Started by Legally a Shrimp, May 13, 2025, 12:38:52 PM

Previous topic - Next topic
Hi,

recently I had to move in with a friend of mine. We both wanted to keep our LANs as close as possible to how they were prior to me moving in. So now I'm facing an admittedly overly complex and perhaps even silly network setup:

Internet-->DrayTek Vigor 167 VDSL2 Modem-->OpenWrt on NanoPi R6C-->opnSense on random AliExpress x86 mini PC(-->my LAN)
                                                               '-->AVM Fritz!Box 7490(-->roommate's LAN)

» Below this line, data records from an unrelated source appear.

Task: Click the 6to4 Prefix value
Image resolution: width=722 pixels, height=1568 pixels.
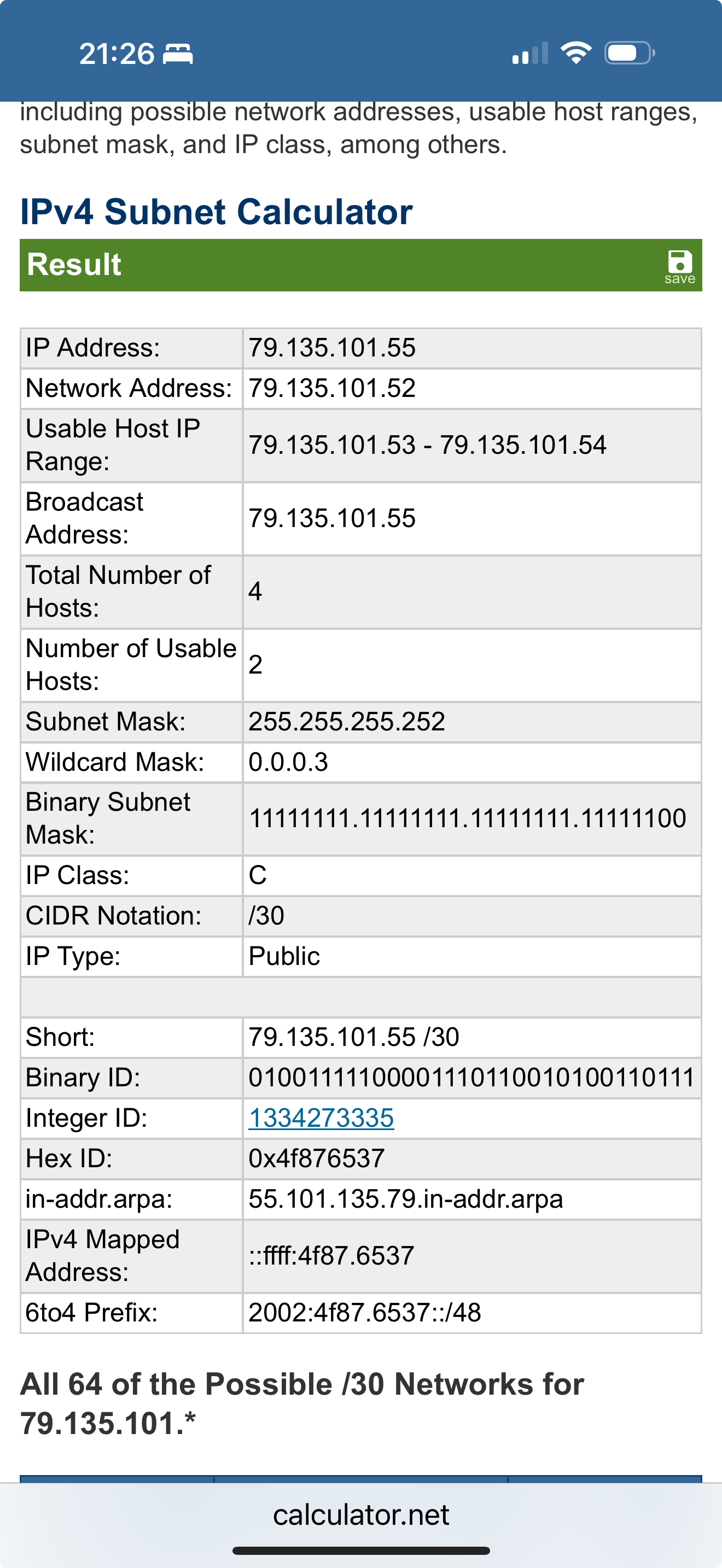Action: tap(364, 1312)
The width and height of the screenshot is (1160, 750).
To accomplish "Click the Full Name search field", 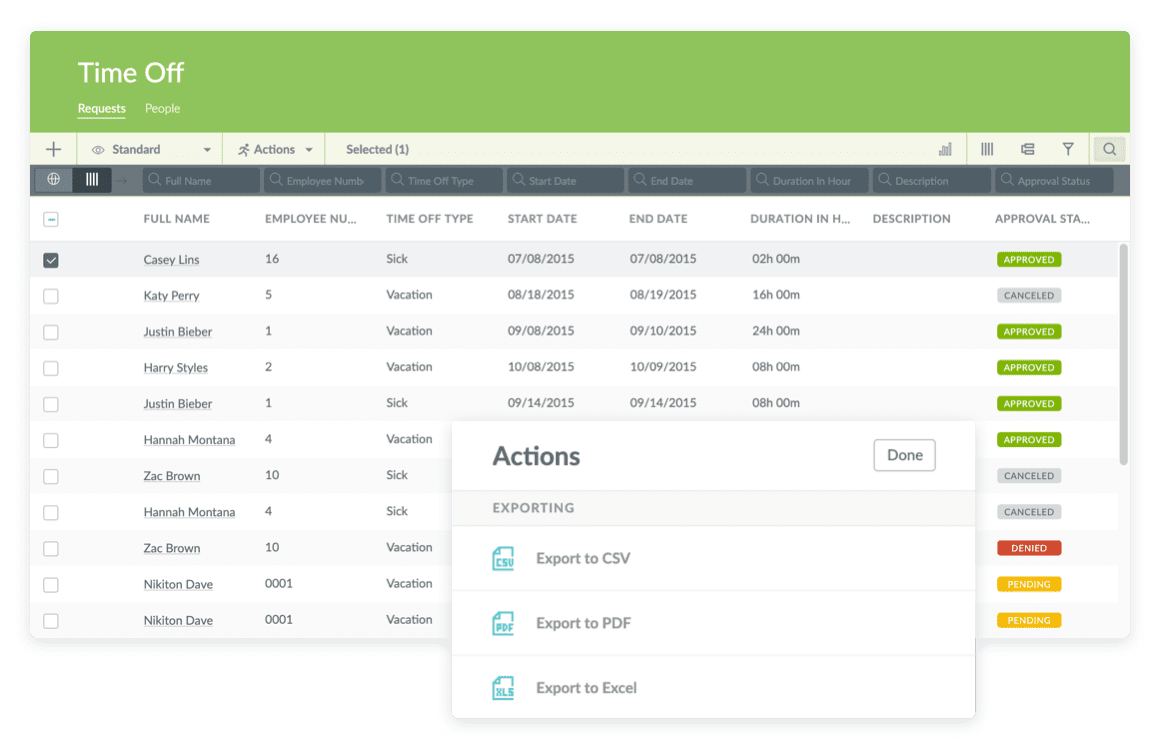I will click(x=201, y=180).
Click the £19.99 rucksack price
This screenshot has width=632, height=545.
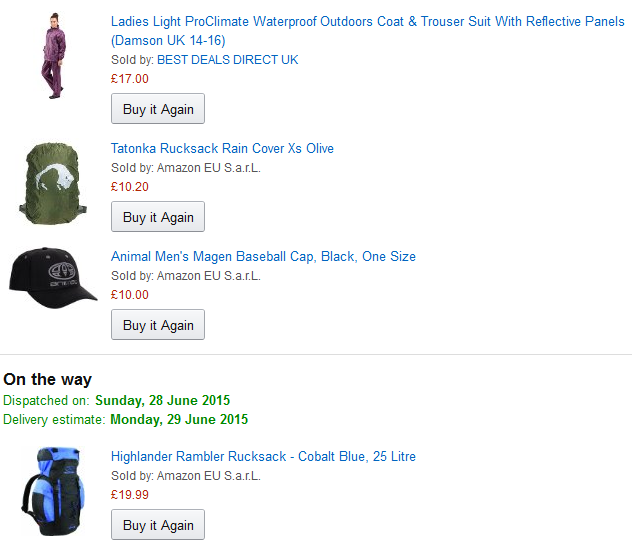click(x=130, y=495)
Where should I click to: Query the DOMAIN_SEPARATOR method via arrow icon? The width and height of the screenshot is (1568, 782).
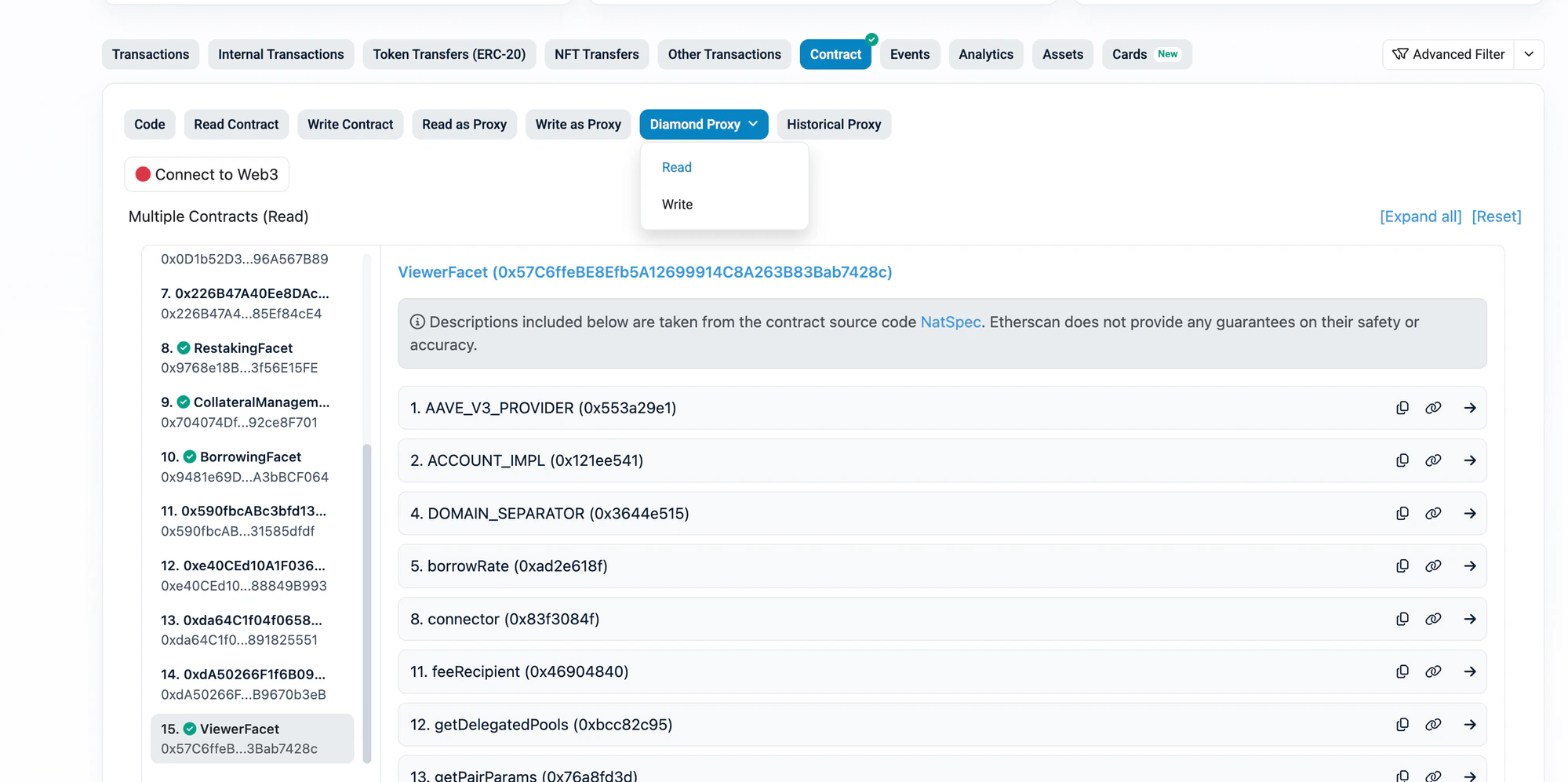[x=1471, y=513]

All I had to do to make this work was to:
  • configure VLAN (VDSL connections require VLAN tag 7 here), PPPoE and DHCPv6 (client) on the WAN interface and DHCPv6 (server, with static leases for predictable PD) on the LAN interface on the OpenWrt router
  • disable NAT on the opnSense and Fritz!Box routers
  • set up static routes for both, my roommate's and my IPv4 subnets on the OpenWrt router (to avoid double-NATting)
  • do some port forwarding on the OpenWrt router

Despite the perceived weirdness of this set up, everything seems to work perfectly fine. Well, almost everything...

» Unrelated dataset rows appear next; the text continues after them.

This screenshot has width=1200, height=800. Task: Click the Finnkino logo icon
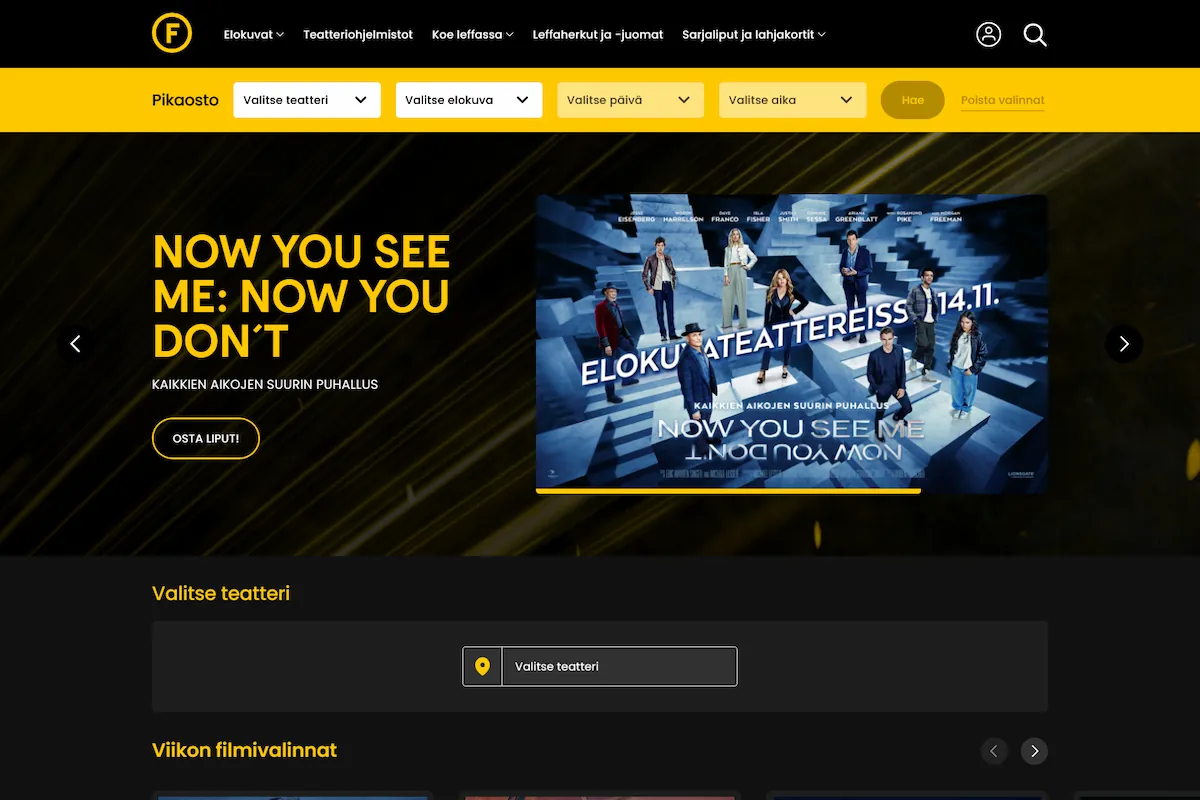pos(172,34)
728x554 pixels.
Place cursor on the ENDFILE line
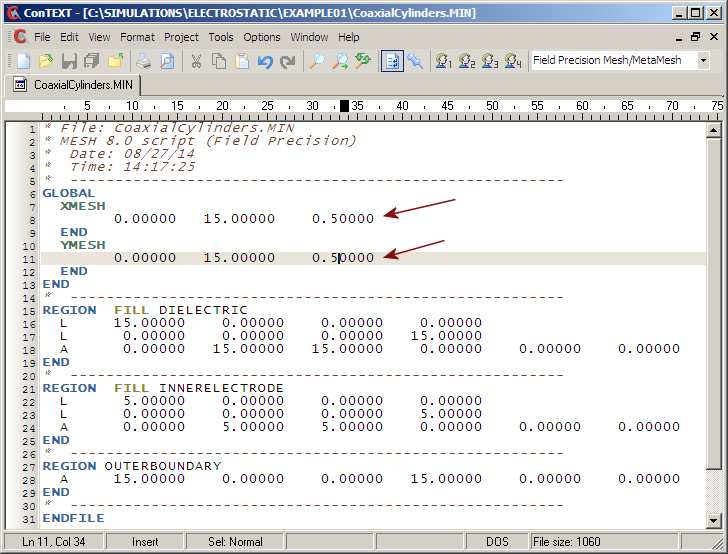click(x=73, y=519)
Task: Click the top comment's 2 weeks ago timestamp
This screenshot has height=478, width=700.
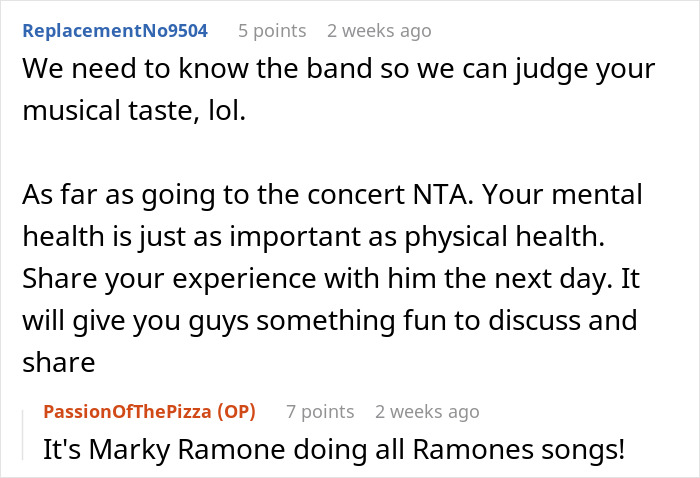Action: click(x=379, y=30)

For sake of troubleshooting I've made a backup of my current config, reinstalled opnSense 25.1.6 and only applied the most essential settings. Most importantly, I've got two firewall rules on the LAN interface. One for IPv4 and one for IPv6. In which I've only specified the IP versions, the source addresses and the WireGuard tunnel interfaces as gateways. This policy based routing works fine, too. That is, only until the upstream router gets disconnected from the internet and re-establishes a new connection. (Where I'm from it's usual for ISPs to forcefully reconnect their customers every 24 hours.) After that it still uses the WireGuard tunnel for IPv4 connections, but suddenly all IPv6 connections get routed via the default IPv6 WAN gateway.

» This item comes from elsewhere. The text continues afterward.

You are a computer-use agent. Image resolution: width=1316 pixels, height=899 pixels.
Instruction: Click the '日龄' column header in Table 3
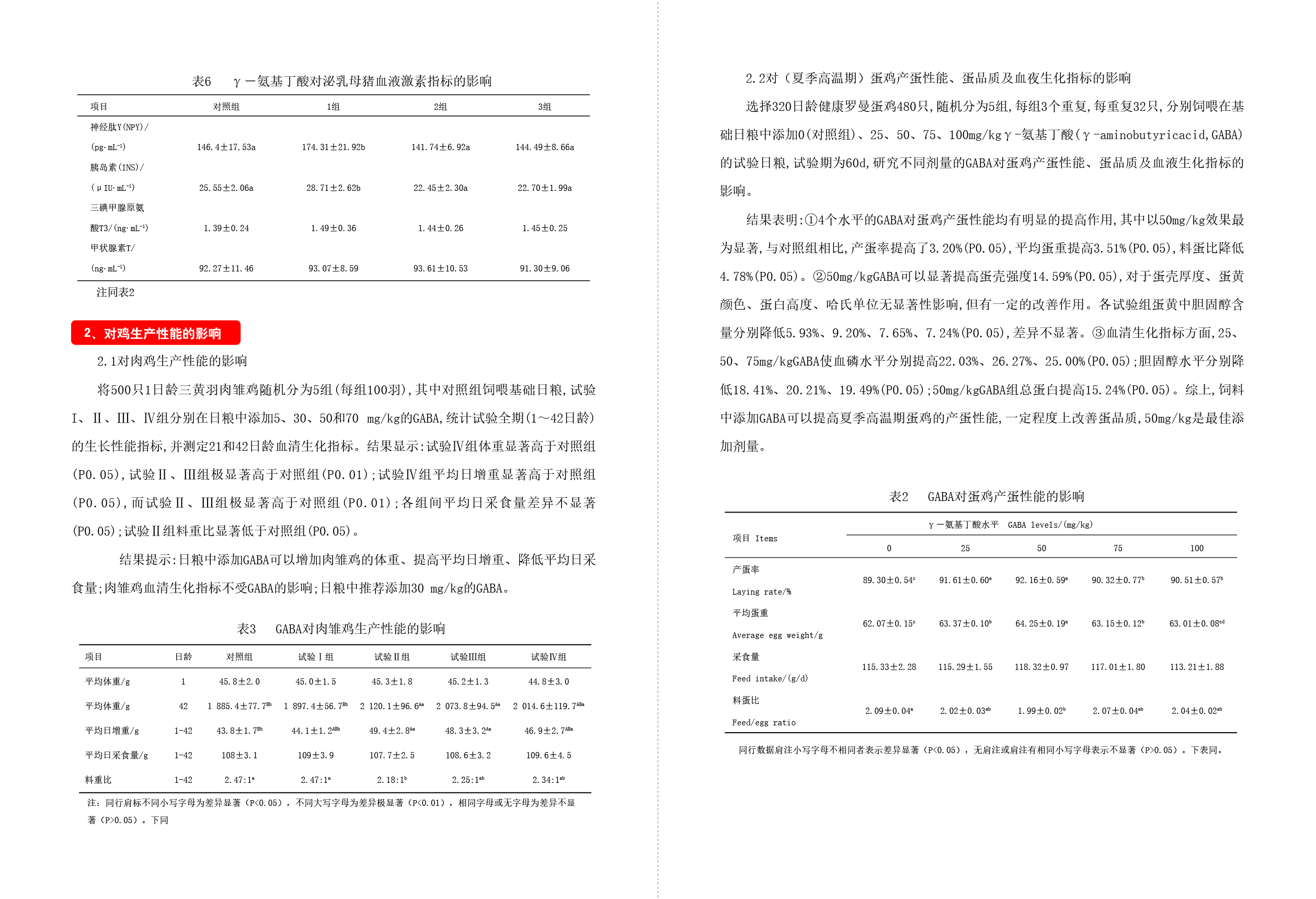183,656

I have no idea why, even in theory only, this would possibly be the case and need advice how to even begin troubleshooting this.

Thanks in advance!



PS: The machine gets its IPv4 address via ISC DHCPv4 and IPv6 address via ISC DHCPv6. Static leases are set up and working. The machine gets the same IPv4 address and IPv6 suffix every time. It only ever has exactly one global scope IPv6 address. NAT is set up on only for the IPv4 and IPv6 WireGuard tunnel interfaces on the opnSense router. "Allow default gateway switching" is unchecked and "Skip rules when gateway is down" checked. All of this is complex enough as is (at least to me), so I wish to not use ULA. My roommate is using his Fritz!Box to establish a WireGuard tunnel, too, and it doesn't behave this way. This is why I assume it's an issue with (my configuration of) opnSense, hence is why I post here and not in the OpenWrt forums. 😅

After doing some more digging and applying all sorts of changes to the settings, my problem has shifted: I now assume I have an issue with (ISC) DHCPv6 instead. After the PPPoE connection gets dropped, LAN clients simply won't get IPv6 adresses assigned anymore. IPv6 connectivity on the OPNsense machine itself, however, is fine. So, once I notice IPv6 connections start failing (ie. every 24h), all I need to do is to restart that one service and everything works as expected again (Windows clients might still need a quick ipconfig /renew6). While trying to troubleshoot I've come across several threads in this forum and on github that are explaining this exact issue. However all the mentioned workarounds I have found so far (such as checking Interfaces -> Settings -> Prevent release) don't seem to do anything in my case. I guess, I'll try working around this issue with a script that restarts the isc-dhcpd6 service whenever the prefix changes.

Edit: The issue is solved.
So, I've switched from ISC to KEA to dnsmasq to assign IPv6 addresses via DHCPv6. For whatever weird reason, I don't have the described problem(s) with dnsmasq. As is probably obvious, I lack the necessary understanding of any of this to make this make sense (especially when in theory the configuration was all the same, DHCPv6+managed RA+static leases), but all that matters to me is that it finally works as intended now.